Muskellunge, or muskies, are prized for their size and fight. However, fishermen don’t often tie into the species. Michigan is trying to change that.
Michigan’s Department of Natural Resources stocked 36,228 muskie fingerlings in 21 bodies of water recently to increase the odds of catching one of the top freshwater trophy fish species.
“We’re making great headway in our efforts to increase muskellunge fishing opportunities for anglers,” said Matt Hughes, DNR fisheries biologist.
Below is a chart of the locations that were stocked with 8 to 9-inch fish.
The DNR collects adult muskies in the Lake St. Clair/Detroit River system to harvest eggs and milt.

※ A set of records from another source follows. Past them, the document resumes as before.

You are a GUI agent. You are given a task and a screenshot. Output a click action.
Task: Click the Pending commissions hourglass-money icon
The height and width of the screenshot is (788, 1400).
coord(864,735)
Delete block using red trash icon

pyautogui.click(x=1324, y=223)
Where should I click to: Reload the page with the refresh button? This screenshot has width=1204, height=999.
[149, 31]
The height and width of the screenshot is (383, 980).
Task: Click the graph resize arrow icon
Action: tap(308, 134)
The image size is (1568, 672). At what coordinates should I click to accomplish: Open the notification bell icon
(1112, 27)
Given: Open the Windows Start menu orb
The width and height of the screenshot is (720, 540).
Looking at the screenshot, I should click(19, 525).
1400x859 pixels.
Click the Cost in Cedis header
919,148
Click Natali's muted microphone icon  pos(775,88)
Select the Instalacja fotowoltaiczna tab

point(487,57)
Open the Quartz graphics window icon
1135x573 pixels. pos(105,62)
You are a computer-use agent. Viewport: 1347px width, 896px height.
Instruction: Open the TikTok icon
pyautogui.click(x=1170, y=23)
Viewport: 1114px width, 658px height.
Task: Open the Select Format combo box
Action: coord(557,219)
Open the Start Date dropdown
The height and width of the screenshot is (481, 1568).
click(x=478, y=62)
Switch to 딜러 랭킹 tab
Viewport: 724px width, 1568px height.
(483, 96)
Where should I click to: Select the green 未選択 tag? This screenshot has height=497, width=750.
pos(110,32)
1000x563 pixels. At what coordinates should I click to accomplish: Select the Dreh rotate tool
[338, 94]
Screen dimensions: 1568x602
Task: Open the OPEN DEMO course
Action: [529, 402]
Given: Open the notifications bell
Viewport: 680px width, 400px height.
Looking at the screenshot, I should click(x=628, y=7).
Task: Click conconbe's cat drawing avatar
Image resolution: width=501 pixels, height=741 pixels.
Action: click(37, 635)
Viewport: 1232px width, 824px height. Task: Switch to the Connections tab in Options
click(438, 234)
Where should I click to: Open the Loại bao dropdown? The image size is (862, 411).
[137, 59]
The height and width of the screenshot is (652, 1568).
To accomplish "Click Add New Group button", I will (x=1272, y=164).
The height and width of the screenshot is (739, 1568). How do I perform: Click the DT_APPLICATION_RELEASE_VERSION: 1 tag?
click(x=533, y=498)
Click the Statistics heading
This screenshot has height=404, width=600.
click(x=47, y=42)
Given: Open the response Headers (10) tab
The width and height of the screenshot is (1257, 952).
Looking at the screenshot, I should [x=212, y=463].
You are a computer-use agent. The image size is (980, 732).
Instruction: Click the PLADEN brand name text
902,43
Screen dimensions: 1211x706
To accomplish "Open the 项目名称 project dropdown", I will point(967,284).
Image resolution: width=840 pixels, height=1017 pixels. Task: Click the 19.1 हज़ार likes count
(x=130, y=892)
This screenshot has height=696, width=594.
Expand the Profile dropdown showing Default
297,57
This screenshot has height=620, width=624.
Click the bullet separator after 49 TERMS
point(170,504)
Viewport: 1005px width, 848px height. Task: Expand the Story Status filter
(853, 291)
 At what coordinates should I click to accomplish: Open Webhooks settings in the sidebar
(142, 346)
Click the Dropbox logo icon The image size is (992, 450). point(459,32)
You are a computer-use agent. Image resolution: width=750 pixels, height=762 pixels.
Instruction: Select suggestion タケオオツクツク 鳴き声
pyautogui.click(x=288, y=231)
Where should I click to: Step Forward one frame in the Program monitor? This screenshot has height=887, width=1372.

The department rears the young at Wolf Lake State Fish Hatchery in Mattawan, the only facility in the state able to successfully rear the species.
Michigan has two natural strains of muskie, Great Lakes and northern. The initial hatchery program in the 1950s focused on the northern strain but has shifted to the Great Lakes strain in recent years.
The success rate of early efforts produced low numbers because the fingerlings were reared in ponds and allowed to eat the natural food. Muskies are highly cannibalistic, so they often fed on themselves. The process used at the Wolf Lake State Fish Hatchery produces a higher survival rate.
“With time and experience, we’ve stabilized and increased production so more and more water bodies can be stocked,” said Hughes, who oversees the program at Wolf Lake State Fish Hatchery.